Resources for Families Coping with Mental and Substance Use Concerns
Every family is unique, but all families share a bond that can be used to support one another during trying times.
- While there is no one-size-fits-all solution for helping a family member who is drinking too much, using substances, or dealing with a mental illness, research shows that family support can play a major role in helping a loved one with mental and substance use disorders.
- When a family member is experiencing a mental or substance use conceern, it can affect more than just the person in need of recovery. Evidence has shown that some people have a genetic predisposition for developing mental and substance use disorders and may be at greater risk based on environmental factors such as having grown up in a home affected by a family member’s mental health or history of substance use. Families should be open to the options of support groups or family therapy and counseling, which can improve treatment effectiveness by supporting the whole family.
- It is also important to remember that the unique challenges that come from helping a loved one with a mental or substance use concern can be taxing, so caregivers should take steps to prioritize their own health as well.

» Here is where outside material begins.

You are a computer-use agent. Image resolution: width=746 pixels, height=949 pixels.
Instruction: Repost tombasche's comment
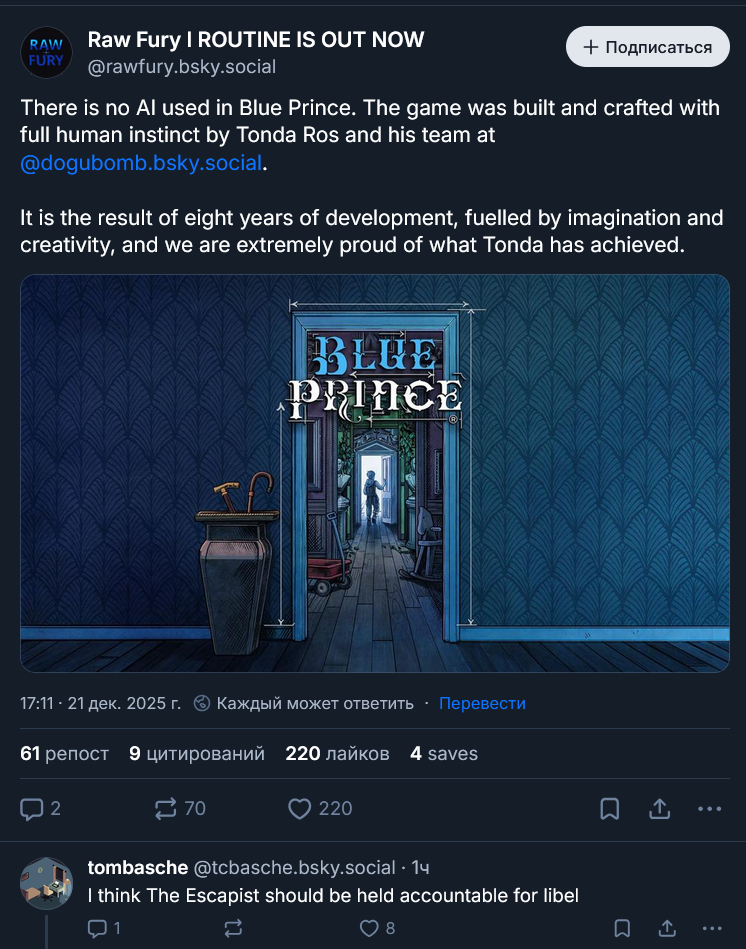233,928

- Family members may be more likely to notice when their loved ones are experiencing changes in mood or behavior. Being able to offer support, family members can connect those in need with treatment, resources, and services to begin and stay on their recovery journey
The Case for Screening and Treatment of Co-Occurring Disorders
Many adults have a mental illness and a substance use disorder (co-occurring disorder). Integrated care is recommended.
- The presence of two or more disorders can complicate diagnosis and treatment. Integrating both screening and treatment for mental and substance use disorders leads to a better quality of care and health outcomes for those living with co-occurring disorders by treating the whole person.
- SAMHSA offers evidence-based resources to help providers screen, diagnose, and deliver integrated care to patients with co-occurring disorders.
Diagnosing and Providing Integrated Treatments
People with co-occurring disorders are more likely to be hospitalized than people with a mental or substance use disorder alone. Integrated treatment coordinates mental and substance use interventions by linking people to other providers who can deliver individualized and personalized services to treat the physical and emotional aspects of mental and substance use disorders.
There are three models for delivering care for co-occurring disorders: coordinated, co-located, and fully integrated. With integrated care, a more complete recovery is possible.
Integrated Treatment Leads to Better Outcomes
Together with early detection, integrated treatment can improve outcomes and quality of life for people with co-occurring disorders, including:
- Reduced or discontinued substance use
- Improvement in psychological symptoms and functioning
- Increased chance for successful treatment and recovery for both concerns
- Improved quality of life
- Decreased hospitalization
- Reduced medication interactions
- Increased housing stability
- Fewer arrests and legal involvement
Effective Treatment Providers Ensure “No Wrong Door” to Enter Treatment
SAMHSA’s “no wrong door” policy states that effective healthcare systems must ensure that a person who needs treatment will be identified, assessed, and receive treatment, either directly or through appropriate referral, no matter where he or she seeks services.
“No wrong door” means that people presenting for treatment for a mental health concern should be routinely screened for substance use disorder, and all people presenting for treatment for substance use disorders should be screened for mental disorders.